• WORK ORDER:
Which lines of the data below hold "logo"? Copy each of them.

• PROVIDED MATERIAL:
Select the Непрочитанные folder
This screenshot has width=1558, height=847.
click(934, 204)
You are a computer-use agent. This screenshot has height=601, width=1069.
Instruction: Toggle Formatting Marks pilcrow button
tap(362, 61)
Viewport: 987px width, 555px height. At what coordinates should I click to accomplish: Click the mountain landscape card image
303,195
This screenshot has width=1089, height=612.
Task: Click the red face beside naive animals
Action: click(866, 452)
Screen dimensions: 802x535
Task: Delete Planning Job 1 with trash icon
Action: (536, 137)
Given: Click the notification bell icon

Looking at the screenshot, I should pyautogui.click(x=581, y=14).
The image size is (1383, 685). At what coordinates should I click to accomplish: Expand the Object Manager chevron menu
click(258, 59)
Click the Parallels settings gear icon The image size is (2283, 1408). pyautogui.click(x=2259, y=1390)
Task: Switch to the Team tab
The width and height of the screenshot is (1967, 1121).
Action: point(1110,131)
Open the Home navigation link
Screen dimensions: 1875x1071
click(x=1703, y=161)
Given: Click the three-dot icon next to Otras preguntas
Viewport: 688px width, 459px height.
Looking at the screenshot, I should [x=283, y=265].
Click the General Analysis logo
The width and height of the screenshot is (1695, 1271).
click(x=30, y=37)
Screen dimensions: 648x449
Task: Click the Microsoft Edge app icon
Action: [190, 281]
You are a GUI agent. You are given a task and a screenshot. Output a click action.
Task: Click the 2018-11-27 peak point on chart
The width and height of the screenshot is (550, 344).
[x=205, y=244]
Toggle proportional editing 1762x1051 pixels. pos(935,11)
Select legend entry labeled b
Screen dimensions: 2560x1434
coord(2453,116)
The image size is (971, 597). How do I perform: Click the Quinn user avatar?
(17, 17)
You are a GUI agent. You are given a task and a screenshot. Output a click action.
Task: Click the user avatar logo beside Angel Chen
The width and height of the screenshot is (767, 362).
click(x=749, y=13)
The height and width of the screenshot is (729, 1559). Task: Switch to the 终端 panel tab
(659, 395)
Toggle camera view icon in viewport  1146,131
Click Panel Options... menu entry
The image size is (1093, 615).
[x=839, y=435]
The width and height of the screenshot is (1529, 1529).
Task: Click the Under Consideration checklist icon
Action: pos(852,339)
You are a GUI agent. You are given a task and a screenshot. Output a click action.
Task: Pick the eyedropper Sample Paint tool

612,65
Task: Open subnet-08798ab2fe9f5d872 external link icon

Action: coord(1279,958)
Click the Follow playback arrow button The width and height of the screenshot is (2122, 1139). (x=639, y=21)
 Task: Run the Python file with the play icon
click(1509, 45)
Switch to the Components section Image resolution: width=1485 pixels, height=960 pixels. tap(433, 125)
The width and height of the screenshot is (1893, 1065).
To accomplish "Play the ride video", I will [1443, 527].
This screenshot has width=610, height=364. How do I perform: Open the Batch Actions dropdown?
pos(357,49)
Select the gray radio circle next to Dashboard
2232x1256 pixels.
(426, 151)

• PROBLEM SOLUTION:
Click the General Analysis logo
Task: Click the user avatar logo beside Angel Chen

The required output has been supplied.